■ CONSIGNA
Cambia "waist" por "chest" en las líneas que empiezan en la que contiene "Open info icon" y terminan en la que contiene "Action: tap(209, 176)", ambas incluidas. Escríbelas de nuevo sin ninguna otra modificación.

■ DATOS DE ENTRADA
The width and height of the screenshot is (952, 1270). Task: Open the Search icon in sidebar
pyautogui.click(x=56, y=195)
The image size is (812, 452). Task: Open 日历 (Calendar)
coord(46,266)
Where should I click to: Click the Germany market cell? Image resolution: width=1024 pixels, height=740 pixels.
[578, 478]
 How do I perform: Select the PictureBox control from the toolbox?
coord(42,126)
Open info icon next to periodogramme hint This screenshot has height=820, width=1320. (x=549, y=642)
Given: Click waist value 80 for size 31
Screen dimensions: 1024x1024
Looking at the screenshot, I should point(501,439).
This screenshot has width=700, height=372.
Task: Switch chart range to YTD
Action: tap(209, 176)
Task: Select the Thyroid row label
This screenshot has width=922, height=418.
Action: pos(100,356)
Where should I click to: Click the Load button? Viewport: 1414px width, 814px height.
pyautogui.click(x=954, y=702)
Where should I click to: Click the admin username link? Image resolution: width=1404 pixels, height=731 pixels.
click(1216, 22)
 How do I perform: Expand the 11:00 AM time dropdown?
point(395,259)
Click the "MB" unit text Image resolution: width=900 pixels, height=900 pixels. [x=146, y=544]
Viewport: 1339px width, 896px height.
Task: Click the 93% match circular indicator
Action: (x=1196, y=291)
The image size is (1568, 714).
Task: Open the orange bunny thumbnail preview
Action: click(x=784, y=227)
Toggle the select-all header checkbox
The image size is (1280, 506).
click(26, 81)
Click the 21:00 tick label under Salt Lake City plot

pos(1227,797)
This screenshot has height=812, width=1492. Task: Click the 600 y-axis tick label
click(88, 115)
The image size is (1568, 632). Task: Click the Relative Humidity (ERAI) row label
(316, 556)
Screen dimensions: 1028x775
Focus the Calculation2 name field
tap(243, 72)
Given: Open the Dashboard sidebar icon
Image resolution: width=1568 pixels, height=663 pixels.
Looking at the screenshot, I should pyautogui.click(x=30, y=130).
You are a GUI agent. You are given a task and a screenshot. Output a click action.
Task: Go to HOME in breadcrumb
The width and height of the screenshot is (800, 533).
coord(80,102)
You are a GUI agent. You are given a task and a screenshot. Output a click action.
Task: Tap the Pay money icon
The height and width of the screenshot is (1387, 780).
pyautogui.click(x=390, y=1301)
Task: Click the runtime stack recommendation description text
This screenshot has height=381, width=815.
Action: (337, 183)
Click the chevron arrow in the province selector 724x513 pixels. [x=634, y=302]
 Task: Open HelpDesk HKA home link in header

■ RESULTADO
Open info icon next to periodogramme hint This screenshot has height=820, width=1320. (x=549, y=642)
Given: Click chest value 80 for size 31
Screen dimensions: 1024x1024
Looking at the screenshot, I should point(501,439).
This screenshot has width=700, height=372.
Task: Switch chart range to YTD
Action: tap(209, 176)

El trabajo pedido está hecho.